UWV bepaalt de arbeidsongeschiktheid volgens een bepaalde methode. Bij een WIA-beoordeling bestaat dit eerst uit het oordeel van een verzekeringsarts, daarna dat van een arbeidsdeskundige en het Claimbeoordelings- en Borgingssysteem (CBBS).

Verzekeringsarts 


De verzekeringsarts van UWV brengt de beperkingen van de werknemer in kaart. De bevindingen worden opgenomen in een medisch verslag en in een Functionele Mogelijkheden Lijst (FML). In deze lijst staat per categorie opgenomen waarin de werknemer beperkt is. Denk daarbij aan: concentreren, lopen, zien en staan. Deze lijst wordt altijd toegevoegd aan het dossier van de werknemer. 

Arbeidsdeskundige 

De arbeidsdeskundige gaat in gesprek met de werknemer en brengt het arbeidsverleden in kaart. Op basis van werkervaring en opleiding kan de arbeidsdeskundige vervolgens een niveau bepalen. Dit is nodig om later te kunnen beoordelen of iemand geschikt is voor bepaald soort werk.

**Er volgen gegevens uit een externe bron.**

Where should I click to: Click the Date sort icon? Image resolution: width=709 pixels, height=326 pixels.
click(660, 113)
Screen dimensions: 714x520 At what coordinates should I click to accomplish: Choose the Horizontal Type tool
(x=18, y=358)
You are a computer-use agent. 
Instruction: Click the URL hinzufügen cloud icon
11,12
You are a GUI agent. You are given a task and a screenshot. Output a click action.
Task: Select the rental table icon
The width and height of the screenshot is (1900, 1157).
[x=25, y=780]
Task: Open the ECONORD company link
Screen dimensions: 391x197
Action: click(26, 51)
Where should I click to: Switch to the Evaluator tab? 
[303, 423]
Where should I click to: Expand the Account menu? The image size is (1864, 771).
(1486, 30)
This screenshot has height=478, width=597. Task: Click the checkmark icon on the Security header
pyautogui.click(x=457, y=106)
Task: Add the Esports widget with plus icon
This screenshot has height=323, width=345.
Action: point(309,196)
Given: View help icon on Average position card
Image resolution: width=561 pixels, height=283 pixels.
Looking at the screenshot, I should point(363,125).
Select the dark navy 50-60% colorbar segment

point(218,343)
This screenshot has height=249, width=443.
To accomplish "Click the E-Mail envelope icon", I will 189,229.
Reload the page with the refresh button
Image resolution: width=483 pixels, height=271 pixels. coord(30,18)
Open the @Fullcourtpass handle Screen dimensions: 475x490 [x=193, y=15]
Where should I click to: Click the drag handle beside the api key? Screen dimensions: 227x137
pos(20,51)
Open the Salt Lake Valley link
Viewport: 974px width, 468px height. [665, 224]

Vervolgens voert de arbeidsdeskundige de FML in het CBBS. Een systeem dat een selectie maakt van de functies waar de werknemer geschikt voor zou kunnen zijn. De functies moeten wel in Nederland voorkomen en regelmatig door UWV getoetst worden op actualiteit. In het CBBS staat ook bij iedere functie wat de verdiensten zijn. 

Verdiencapaciteit

Tot slot vergelijkt de arbeidsdeskundige de geselecteerde functies en het daarbij behorende salaris met het salaris dat de werknemer eerder verdiende. Dit kan alleen als de arbeidsdeskundige minimaal 3 passende functies uit het systeem kan halen en deze uitvoerbaar zijn, ondanks de medische beperkingen die de verzekeringsarts mogelijk meegaf.

Als uit deze berekening een percentage van 35% of hoger volgt, kan de werknemer in aanmerking komen voor een uitkering. Is het percentage lager dan 35%, dan ontvangt de werknemer geen WIA-uitkering.